Femtosecond UV pump/near-IR probe studies of the solvent-dependent excited-state decay dynamics of chlorine dioxide

Abstract

The excited-state decay and geminate-recombination dynamics of chlorine dioxide (OClO) are investigated using UV pump/near-IR probe spectroscopy. Experiments are performed with 200-fs time resolution on OClO dissolved in water, cyclohexane, acetonitrile, and chloroform. In all solvents, a reduction in optical density is observed at early times and is attributed to stimulated emission from the optically prepared 2A2 surface. The emission decays on the subpicosecond time scale to reveal an increase in optical density corresponding to the production of vibrationally hot ground-state OClO formed by geminate recombination of the primary photoproducts.
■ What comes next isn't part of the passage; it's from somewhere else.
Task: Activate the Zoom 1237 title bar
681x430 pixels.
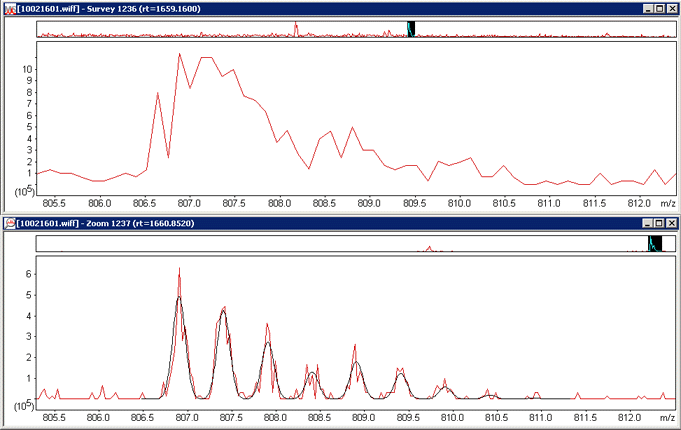Action: point(300,222)
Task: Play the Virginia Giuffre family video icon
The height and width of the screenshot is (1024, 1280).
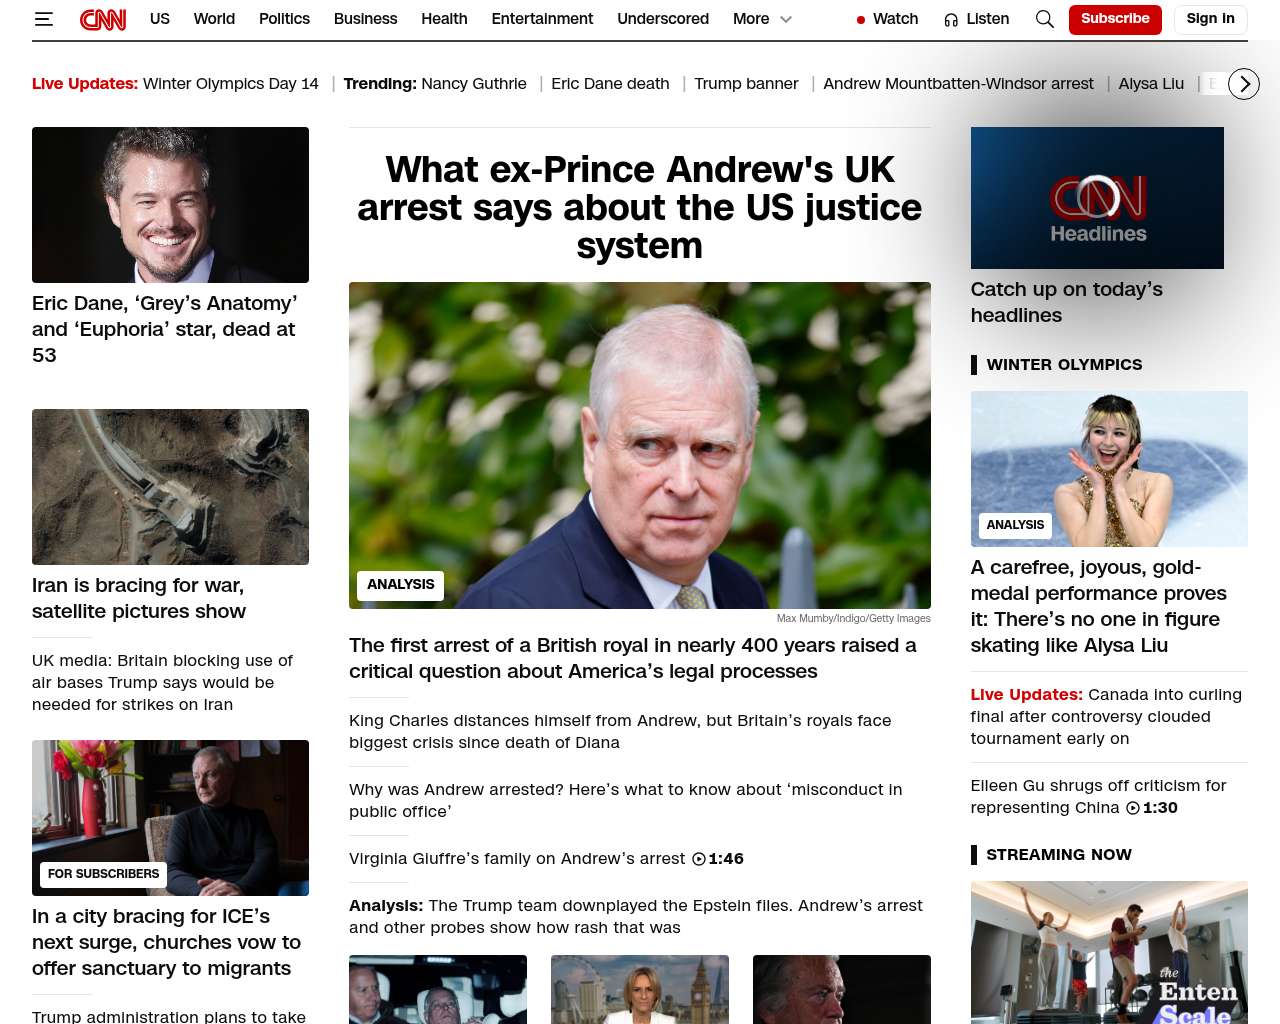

Kinetic analysis of these data reveals that the excited-state decay time constant increases from ∼200 fs in water and cyclohexane to ∼400 fs in acetonitrile and chloroform. The vibrational-relaxation dynamics of OClO are also found to be solvent dependent in agreement with earlier work. Pump-probe anisotropy experiments on aqueous OClO are presented. In these studies, an initial anisotropy of 0.40 ± 0.05 is observed consistent with emission from the optically prepared 2A2 state. However, the optical-density evolution for vibrationally hot OClO displays an anisotropy of 0.08 ± 0.03 suggesting that the mechanism of geminate recombination results in the retention of memory regarding the photoexcitation event. Potential recombination mechanisms consistent with this result are discussed.